Think of a horizontal glass tube on a flat surface being very slowly heated to its softening range- it slowly assumes an oval shape due to gravity.
Exactly this is what's happening with the ceramic.
Shorter, or cooler and longer firing does not fully densify the ceramic. A better formula could solve this problem, but I still consider the grinding
to be too much work.
Magpies method of simply using a lute is the best solution in my opinion.
EDIT: Ceramic generally has a much higher coefficient of expansion that glass. There are some exceptions, like glass ceramics and lithium-based
bodies.
[Edited on 22-10-2009 by garage chemist]watson.fawkes - 22-10-2009 at 09:41
[...] made into a slip with water and a small amount of waterglass (Na silicate solution) so that the slip attains a density of 1,8g/ml or slightly
higher.
Have you tried deflocculants other than sodium silicate? How long did you stir the slip before
casting?Magpie - 22-10-2009 at 10:00
Thank you GC.
My ceramic formulation is similar to yours, but a little different:
39.1% kaolin
30.9% alumina
30.0% nepheline syenite (a feldspathic mineral)
The ratio of kaolin to alumina is stoichiometrically equivalent to the mineral mullite. With this formula I have seen no warping. I did get one
small spot weld of the retort to the alumina furnace tube out of about 4 firings on different retorts to 1300C.

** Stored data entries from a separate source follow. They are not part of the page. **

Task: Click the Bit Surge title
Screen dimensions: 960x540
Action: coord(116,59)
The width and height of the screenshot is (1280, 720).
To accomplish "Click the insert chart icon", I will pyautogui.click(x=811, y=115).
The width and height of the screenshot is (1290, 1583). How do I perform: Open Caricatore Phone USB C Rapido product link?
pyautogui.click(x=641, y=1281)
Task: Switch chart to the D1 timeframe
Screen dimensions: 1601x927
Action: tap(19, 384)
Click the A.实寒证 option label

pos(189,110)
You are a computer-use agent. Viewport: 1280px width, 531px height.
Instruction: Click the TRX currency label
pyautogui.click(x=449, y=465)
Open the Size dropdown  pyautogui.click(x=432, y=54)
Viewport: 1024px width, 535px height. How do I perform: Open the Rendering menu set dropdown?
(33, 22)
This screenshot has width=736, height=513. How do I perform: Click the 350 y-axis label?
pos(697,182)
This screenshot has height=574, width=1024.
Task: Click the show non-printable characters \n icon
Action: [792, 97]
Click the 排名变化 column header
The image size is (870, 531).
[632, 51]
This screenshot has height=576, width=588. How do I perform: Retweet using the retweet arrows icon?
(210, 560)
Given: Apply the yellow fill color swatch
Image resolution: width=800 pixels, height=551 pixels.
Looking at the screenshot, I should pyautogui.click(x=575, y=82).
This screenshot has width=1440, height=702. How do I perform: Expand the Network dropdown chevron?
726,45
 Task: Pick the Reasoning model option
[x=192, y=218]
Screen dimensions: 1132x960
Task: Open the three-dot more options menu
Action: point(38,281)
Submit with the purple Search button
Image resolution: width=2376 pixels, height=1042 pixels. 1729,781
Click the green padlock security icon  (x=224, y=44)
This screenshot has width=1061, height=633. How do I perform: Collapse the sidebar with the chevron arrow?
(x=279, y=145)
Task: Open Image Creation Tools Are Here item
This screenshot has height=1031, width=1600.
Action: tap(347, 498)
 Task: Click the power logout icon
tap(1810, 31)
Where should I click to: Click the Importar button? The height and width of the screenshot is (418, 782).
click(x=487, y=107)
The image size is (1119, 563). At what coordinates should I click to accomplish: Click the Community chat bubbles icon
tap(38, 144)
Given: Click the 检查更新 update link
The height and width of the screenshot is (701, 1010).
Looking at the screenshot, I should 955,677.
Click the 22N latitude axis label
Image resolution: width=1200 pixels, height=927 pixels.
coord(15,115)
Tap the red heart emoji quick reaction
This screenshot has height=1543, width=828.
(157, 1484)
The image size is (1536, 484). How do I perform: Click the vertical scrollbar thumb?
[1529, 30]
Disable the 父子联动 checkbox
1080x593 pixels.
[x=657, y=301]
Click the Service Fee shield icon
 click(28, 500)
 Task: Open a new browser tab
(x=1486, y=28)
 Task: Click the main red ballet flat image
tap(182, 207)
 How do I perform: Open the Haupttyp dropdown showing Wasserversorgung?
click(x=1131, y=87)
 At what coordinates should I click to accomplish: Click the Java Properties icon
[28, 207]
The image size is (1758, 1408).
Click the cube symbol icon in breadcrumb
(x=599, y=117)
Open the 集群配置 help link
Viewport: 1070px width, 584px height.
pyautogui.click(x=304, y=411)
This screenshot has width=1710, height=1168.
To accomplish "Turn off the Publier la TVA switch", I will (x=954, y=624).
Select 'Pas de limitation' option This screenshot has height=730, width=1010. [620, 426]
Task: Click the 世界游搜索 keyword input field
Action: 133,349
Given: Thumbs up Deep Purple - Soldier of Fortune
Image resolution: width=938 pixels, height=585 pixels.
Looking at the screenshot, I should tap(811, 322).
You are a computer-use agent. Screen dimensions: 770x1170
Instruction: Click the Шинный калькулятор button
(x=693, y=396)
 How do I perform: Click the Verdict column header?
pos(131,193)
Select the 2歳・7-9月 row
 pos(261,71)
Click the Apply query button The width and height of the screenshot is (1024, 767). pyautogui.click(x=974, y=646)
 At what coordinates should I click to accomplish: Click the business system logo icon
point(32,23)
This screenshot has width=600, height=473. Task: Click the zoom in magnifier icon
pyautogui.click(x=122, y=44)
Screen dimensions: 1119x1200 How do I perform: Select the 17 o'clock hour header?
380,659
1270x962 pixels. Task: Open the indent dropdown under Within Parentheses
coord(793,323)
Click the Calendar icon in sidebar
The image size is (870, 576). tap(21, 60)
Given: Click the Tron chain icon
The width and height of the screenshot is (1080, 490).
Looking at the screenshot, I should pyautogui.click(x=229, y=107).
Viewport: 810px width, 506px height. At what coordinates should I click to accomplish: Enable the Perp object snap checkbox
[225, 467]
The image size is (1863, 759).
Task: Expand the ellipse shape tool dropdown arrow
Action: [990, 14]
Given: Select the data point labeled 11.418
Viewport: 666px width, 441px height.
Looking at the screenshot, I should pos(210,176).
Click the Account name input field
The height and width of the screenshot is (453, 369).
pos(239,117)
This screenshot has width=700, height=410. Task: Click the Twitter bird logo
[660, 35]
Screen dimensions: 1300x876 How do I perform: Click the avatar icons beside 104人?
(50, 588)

I have found that the viscosity of the slip is critical. If it is too high it will pull a vacuum during drainout from the plaster mold. This will
collapse the closed end along several cm. My last retort (#15) was made using 67.2wt% solids. I assume a sp gr of 1.81 and calculate the amount of
material and water from that to make 250mL of slip. 1mL of 50% Na2SiO3 solution is added dropwise during let down of the slip to reduce viscosity. I
use a small Cowles agitator on a 5000 rpm drill press to get a good dispersion. Set time in the mold was 8 minutes and the resulting wall thickness
was 1/16" (~1.5mm). I need to increase the % solids to build this wall to 3mm. A little more sodium silicate solution will be used to keep the
viscosity down.
The model for the plaster mold was made with a 1.125" (29mm) wood dowel tapered on one end to 1:10. The taper was long enough that after shrinkage
due to firing (about 11%) part of the taper would be a 24/40 male. I tried to put the taper on with a belt sander but ended up hiring a carpenter
with a lathe, getting a much better product.
The fired retort tapered end is close to 24/40 but does not give a perfect fit with the glass female. It is a little less than 1:10. By sanding with
sandpaper (60 grit, then 100 grit) this fit is improved. This end then must be luted to the glass adapter.
The luting compound that I have been using is from US Patent 4192730:
0.24g rosin
0.20g molasses
1.56g fine carbon
4.5 mL water
Stir into a paste. The carbon I use is food grade activated carbon, an extremely fine powder.
The luting compound is crudely smeared onto the ceramic tapered end and the glass female end is twisted on.
During operation the water will evaporate away and the organics likely turn to carbon. During the production of Zn the preliminary ZnO smoke
backfilled in against the luting and made a very nice seal. Just how this luting may perform for other chemical species is up for speculation. It
may not be suitable.
The luting does not weld the pieces together - it's just finely powdered carbon. The glass piece is easily removeable and cleanable.
[Edited on 22-10-2009 by Magpie]
[Edited on 22-10-2009 by Magpie]
[Edited on 22-10-2009 by Magpie]merrlin - 22-10-2009 at 15:36
I found that a precise preform is necessary to be able to use these tools to produce a joint that will actually fit a standard joint, something that I
could not do with the ceramic.
Have you considered using pyrophyllite? It is soft enough to scratch with a fingernail and is easily machined to close tolerances. After firing it is
quite hard and strong, although porous. During firing the aluminosilicate changes color from grey-blue to a pinkish hue. It also expands slightly. For
precision work (+/- a few mils) a reference piece can be measured, fired, and remeasured to determine the compensation that needs to be applied to
unfired part dimensions. It's thermal coefficient of expansion is fairly close to Pyrex borosilicate glass.